Terzo episodio della saga campione d’incassi starring Fernandel e Gino Cervi, che, stufo di fare il semplice sindaco, ora punta a Montecitorio. Ovviamente in quota PCI. Ma gli abitanti della sua Brescello vorrebbero che restasse ad amministrare gli affarucci loro: ogni Parlamento è, prima di tutto, paese.
Siamo in territorio Sciascia (e con Elio Petri alla regia), dunque la cosa si fa seria. Ma il tono resta surreale, in questo ritratto di fake-deputati impegnati nei loro esercizi spirituali (e nei vari “gialli” che seguono). Cast all-star, dal presidente Gian Maria Volonté al “don” Marcello Mastroianni, ma l’onorevole più cult è quello di Ciccio Ingrassia.

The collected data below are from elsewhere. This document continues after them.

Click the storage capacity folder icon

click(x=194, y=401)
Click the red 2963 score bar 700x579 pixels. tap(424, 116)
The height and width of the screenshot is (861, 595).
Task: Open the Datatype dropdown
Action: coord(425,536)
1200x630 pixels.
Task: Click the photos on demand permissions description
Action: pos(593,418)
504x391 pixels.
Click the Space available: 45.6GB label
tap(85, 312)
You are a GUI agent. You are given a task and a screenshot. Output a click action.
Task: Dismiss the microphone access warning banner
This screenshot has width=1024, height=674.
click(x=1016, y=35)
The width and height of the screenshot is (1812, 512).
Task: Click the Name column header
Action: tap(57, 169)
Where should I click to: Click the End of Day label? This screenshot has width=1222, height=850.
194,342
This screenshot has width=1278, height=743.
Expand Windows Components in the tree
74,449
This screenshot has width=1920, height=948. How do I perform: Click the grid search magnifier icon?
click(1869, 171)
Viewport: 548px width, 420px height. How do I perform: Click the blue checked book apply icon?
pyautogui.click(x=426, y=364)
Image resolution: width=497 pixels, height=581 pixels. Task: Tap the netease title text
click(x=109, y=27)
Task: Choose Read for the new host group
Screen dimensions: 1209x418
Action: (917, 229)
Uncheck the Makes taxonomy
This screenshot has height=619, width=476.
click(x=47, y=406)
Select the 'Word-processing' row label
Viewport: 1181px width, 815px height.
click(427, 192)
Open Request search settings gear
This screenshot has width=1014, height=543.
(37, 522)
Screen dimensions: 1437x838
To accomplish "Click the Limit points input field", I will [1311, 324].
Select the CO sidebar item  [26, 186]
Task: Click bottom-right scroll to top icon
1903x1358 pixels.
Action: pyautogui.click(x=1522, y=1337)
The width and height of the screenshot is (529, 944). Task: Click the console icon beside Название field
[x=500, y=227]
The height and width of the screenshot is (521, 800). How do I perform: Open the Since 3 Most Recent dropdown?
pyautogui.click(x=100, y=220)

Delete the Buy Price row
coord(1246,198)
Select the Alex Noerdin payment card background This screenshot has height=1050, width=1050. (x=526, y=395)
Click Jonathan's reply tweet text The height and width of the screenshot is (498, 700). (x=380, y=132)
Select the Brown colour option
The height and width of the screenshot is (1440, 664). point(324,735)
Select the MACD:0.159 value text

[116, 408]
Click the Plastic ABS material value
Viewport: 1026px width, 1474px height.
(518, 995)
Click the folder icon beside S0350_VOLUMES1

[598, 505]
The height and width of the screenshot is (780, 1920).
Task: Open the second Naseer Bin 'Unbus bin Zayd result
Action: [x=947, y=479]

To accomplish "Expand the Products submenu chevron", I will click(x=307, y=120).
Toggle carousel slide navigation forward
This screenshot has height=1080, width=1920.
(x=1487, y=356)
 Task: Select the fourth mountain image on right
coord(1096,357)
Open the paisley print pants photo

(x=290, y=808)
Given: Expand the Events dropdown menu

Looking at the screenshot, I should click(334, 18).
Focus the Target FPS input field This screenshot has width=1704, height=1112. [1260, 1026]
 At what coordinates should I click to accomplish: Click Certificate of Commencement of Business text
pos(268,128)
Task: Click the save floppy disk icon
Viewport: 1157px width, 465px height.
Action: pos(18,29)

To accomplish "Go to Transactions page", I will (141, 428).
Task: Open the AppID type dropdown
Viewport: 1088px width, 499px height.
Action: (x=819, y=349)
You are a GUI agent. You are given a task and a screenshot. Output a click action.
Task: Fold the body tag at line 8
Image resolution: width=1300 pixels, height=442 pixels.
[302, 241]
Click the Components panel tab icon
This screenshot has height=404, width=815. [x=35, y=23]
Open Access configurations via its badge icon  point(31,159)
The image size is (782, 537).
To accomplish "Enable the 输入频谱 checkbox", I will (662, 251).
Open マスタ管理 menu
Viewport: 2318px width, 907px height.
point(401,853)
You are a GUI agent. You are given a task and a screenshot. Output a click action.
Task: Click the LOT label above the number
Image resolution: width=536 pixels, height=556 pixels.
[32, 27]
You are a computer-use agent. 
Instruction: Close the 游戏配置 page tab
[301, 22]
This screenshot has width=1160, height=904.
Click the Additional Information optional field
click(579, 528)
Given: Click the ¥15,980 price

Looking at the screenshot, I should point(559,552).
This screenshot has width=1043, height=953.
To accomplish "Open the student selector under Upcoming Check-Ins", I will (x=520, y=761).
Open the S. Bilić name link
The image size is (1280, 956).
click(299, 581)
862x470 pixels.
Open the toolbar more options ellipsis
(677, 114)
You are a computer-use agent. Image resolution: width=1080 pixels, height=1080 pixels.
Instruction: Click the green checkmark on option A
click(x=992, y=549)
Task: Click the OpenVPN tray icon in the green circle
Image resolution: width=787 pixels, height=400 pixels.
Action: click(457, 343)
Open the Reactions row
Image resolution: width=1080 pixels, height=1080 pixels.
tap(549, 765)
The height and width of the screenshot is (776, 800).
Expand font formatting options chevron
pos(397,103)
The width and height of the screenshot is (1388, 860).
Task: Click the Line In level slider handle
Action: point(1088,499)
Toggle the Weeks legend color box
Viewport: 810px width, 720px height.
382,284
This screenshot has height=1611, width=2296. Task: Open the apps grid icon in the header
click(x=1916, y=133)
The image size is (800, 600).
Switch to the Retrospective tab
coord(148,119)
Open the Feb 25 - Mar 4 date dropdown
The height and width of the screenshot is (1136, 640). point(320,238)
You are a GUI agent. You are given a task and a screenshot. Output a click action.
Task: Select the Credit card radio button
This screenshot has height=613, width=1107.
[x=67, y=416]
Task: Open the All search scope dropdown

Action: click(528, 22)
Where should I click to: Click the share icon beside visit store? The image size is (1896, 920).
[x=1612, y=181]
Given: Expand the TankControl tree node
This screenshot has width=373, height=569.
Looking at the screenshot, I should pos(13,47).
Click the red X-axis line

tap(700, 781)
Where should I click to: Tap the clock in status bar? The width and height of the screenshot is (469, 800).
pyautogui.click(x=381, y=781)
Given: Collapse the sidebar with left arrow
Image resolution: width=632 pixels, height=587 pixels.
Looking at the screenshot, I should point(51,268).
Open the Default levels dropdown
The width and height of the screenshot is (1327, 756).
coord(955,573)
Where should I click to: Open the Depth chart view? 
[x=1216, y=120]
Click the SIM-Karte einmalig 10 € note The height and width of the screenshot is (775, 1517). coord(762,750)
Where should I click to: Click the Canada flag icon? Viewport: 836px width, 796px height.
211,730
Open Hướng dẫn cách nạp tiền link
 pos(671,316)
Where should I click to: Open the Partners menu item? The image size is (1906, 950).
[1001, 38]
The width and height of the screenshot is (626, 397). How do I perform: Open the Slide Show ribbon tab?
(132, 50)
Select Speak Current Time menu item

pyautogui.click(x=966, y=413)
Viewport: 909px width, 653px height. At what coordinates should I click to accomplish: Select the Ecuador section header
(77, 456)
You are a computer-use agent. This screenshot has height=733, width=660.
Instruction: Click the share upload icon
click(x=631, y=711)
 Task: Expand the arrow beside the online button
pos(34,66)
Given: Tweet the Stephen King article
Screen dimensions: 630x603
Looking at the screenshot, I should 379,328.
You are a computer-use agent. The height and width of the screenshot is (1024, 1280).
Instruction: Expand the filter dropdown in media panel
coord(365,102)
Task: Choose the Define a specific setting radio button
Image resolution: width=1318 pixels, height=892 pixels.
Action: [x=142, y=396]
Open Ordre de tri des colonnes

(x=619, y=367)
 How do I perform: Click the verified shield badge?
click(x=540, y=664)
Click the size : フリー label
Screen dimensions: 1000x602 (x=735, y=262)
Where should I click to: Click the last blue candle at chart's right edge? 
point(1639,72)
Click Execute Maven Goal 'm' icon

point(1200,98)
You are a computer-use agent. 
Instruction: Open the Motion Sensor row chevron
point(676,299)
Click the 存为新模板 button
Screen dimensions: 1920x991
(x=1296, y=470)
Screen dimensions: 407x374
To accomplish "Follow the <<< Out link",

Anche i parlamentari piangono. Anzi: si innamorano. Prendete l’inflessibile deputato comunista di Vittorio Gassman, che farà diventare il suo discorso all'assemblea del Partito un accorato monologo sentimentale (c’è di mezzo l’amante Stefania Sandrelli). Una delle vette del cinema italiano del secolo scorso, e non la mettiamo nemmeno ai voti.
Un “non” Moretti (dirige il giovanissimo Daniele Luchetti) che diventa un film più morettiano di certe opere dello stesso Nanni. Che qui veste le giacche di Cesare Botero, rampantissimo ministro delle finanze che sogna la scalata al potere. Scortato (letteralmente) dall’assistente Silvio Orlando. Dramedy politica in piena regola, più vera del vero.
Al secondo capitolo della (per ora) trilogia cinematografica, Cetto La Qualunque va in Parlamento. Anzi, il suo interprete Antonio Albanese siede addirittura su tre seggi, visto che interpreta – oltre che la mitica maschera televisiva – pure i colleghi Rodolfo Favaretto, separatista veneto, e Frengo Stoppato, pugliese trafficone. Anche qua, però, la realtà ha rischiato di superare la fantasia.
Che si fa se il leader del centrosinistra, dato per sicuro perdente alle elezioni, crolla? Si prende il suo gemello per sostituirlo. Doppio Toni Servillo per questa farsa fatta per dirci che la politica è un palcoscenico (ma dai). Il regista Roberto Andò tornerà sul luogo del delitto con Le confessioni, un quasi-remake di Todo Modo: ma non con gli stessi esiti.
Il grillismo ormai istituzionalizzato prende corpo sullo schermo con Giuseppe Garibaldi, signor nessuno che però – complice l’omonimia con l’eroe dei due mondi – si ritrova Capo dello Stato. Claudio Bisio nel cabaret di Palazzo, come pure nel sequel Bentornato Presidente! . Che però ha floppato: al pubblico bastava l’assurdità della cronaca vera.